TASK PROMPT
Locate, in the data below, the line that contains "Open Нормальное удаление" and the line that contains "Task: Select the Total calculator icon"; reproduce exactly those two lines and every line between them, nothing more.

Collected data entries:
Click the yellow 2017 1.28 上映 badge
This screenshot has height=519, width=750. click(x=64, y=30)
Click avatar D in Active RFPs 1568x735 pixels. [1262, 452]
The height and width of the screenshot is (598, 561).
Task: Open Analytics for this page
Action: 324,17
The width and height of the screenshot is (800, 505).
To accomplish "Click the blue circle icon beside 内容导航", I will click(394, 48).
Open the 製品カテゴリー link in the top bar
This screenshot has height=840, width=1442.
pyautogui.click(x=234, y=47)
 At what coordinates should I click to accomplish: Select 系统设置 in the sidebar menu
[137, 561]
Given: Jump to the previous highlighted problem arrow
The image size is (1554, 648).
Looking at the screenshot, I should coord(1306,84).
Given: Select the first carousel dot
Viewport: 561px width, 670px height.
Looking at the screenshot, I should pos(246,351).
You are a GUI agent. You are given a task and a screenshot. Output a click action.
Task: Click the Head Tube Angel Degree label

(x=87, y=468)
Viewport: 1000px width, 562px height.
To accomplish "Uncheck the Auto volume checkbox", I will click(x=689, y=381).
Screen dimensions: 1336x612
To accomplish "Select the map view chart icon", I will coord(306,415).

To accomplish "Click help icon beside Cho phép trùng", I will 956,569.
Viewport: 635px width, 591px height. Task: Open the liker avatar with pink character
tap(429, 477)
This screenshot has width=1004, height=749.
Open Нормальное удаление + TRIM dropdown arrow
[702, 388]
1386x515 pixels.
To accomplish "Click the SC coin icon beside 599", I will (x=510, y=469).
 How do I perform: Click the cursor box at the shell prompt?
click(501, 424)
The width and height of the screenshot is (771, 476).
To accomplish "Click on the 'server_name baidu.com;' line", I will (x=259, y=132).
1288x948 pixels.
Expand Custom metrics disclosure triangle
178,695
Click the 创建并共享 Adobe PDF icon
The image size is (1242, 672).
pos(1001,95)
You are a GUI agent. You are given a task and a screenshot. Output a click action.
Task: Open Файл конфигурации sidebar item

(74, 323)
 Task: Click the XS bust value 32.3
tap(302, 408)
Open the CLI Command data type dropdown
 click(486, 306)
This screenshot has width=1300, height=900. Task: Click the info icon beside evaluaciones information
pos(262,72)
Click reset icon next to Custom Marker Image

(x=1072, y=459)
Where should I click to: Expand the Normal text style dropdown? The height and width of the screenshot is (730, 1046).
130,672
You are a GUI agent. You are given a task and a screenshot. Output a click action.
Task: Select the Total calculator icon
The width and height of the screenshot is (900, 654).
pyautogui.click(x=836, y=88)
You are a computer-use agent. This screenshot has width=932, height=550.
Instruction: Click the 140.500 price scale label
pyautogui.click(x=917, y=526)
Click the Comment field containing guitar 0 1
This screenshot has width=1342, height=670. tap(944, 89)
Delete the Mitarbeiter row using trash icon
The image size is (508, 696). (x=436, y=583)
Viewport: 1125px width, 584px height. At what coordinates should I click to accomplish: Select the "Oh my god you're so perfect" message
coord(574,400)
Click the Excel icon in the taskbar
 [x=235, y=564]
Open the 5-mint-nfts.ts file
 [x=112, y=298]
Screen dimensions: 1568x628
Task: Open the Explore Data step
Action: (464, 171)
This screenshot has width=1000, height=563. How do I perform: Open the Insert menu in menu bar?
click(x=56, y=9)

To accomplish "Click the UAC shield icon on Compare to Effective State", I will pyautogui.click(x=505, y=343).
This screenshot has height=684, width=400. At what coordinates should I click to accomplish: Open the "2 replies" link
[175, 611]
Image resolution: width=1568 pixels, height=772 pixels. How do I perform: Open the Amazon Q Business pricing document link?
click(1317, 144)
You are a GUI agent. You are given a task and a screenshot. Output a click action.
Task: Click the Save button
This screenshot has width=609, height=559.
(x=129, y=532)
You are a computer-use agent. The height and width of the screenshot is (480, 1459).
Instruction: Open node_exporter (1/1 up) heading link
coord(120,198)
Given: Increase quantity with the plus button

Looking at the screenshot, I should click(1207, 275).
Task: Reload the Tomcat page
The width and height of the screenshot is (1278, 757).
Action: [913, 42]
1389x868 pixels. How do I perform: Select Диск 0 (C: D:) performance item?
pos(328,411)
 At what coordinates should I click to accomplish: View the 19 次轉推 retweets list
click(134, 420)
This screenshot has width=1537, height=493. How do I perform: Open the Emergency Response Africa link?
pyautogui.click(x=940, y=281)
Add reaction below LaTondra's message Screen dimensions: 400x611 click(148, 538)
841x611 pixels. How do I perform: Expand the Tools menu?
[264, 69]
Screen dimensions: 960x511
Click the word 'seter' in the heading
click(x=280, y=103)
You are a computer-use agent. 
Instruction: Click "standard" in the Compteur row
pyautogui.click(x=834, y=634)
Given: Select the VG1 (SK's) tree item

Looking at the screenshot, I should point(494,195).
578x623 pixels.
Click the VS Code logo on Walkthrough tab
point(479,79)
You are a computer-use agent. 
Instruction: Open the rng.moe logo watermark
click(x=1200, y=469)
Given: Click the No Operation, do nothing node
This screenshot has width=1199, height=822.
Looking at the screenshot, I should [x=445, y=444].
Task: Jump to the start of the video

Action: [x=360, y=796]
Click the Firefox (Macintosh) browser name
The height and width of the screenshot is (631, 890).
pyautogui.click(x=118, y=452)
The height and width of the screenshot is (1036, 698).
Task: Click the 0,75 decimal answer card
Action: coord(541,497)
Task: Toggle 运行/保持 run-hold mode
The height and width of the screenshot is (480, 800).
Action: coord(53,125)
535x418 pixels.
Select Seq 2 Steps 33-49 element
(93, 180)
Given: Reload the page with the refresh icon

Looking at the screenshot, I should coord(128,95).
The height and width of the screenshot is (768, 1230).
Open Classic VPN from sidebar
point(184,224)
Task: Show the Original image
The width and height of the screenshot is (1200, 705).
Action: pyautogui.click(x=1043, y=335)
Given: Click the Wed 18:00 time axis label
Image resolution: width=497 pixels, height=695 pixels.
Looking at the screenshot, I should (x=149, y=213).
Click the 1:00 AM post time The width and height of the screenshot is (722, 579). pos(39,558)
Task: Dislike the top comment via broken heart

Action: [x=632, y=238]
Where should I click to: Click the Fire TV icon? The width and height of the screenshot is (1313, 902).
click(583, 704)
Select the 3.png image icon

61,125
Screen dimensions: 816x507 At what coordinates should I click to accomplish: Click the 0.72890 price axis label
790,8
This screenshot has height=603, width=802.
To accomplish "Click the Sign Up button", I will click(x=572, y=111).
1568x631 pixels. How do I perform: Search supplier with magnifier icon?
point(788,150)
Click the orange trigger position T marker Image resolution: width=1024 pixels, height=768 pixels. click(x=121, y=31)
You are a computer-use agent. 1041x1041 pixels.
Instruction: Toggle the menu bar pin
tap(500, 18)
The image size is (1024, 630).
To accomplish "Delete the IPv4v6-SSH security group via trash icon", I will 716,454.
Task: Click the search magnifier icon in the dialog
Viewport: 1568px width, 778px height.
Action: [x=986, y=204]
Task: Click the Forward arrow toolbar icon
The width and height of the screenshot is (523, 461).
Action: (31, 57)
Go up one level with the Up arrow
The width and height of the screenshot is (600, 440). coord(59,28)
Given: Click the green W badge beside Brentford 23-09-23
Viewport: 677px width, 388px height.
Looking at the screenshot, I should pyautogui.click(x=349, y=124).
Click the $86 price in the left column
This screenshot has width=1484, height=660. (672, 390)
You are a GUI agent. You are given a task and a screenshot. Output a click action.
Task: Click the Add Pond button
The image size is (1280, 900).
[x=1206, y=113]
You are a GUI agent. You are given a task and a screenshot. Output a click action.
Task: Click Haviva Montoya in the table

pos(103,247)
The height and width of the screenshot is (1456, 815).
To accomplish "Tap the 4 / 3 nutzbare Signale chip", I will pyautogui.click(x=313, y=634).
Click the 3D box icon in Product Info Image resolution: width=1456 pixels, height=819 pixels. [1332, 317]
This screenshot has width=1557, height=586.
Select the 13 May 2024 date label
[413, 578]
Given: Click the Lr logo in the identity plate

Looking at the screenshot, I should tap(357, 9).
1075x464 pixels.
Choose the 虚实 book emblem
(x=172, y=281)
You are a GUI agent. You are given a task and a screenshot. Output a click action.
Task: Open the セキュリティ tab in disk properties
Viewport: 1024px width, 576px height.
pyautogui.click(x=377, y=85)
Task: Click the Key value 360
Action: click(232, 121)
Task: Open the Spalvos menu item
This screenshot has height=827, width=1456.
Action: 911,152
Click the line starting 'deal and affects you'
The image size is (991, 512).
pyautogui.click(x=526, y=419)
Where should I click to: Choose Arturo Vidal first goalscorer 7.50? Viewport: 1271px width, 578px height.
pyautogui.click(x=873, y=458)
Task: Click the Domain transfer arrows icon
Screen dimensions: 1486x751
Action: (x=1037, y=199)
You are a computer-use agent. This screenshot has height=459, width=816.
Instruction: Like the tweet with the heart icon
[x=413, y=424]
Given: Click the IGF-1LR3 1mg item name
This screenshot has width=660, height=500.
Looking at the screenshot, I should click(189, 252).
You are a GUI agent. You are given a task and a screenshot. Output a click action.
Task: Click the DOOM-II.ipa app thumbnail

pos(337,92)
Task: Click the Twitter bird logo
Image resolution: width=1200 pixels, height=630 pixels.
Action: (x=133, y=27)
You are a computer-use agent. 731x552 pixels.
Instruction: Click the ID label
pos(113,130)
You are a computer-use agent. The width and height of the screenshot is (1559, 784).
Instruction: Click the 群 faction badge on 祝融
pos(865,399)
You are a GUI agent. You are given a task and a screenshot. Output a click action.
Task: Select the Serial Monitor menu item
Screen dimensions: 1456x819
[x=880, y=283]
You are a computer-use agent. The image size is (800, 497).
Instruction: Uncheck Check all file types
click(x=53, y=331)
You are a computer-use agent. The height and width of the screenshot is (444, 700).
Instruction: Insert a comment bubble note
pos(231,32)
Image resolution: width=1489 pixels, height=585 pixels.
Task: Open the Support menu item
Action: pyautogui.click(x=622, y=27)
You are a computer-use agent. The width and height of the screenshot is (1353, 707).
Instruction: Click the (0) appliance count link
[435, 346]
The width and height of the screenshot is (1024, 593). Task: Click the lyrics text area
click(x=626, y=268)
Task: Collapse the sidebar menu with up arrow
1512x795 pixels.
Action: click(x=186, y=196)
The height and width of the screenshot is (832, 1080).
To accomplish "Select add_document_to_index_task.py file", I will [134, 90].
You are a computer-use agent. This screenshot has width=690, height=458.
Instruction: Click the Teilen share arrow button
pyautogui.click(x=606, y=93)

EXERCISE SOLUTION
Open Нормальное удаление + TRIM dropdown arrow
[702, 388]
1386x515 pixels.
To accomplish "Click the SC coin icon beside 599", I will (x=510, y=469).
 How do I perform: Click the cursor box at the shell prompt?
click(501, 424)
The width and height of the screenshot is (771, 476).
To accomplish "Click on the 'server_name baidu.com;' line", I will (x=259, y=132).
1288x948 pixels.
Expand Custom metrics disclosure triangle
178,695
Click the 创建并共享 Adobe PDF icon
The image size is (1242, 672).
pos(1001,95)
You are a GUI agent. You are given a task and a screenshot. Output a click action.
Task: Open Файл конфигурации sidebar item

(74, 323)
 Task: Click the XS bust value 32.3
tap(302, 408)
Open the CLI Command data type dropdown
 click(486, 306)
This screenshot has width=1300, height=900. Task: Click the info icon beside evaluaciones information
pos(262,72)
Click reset icon next to Custom Marker Image

(x=1072, y=459)
Where should I click to: Expand the Normal text style dropdown? The height and width of the screenshot is (730, 1046).
130,672
You are a GUI agent. You are given a task and a screenshot. Output a click action.
Task: Select the Total calculator icon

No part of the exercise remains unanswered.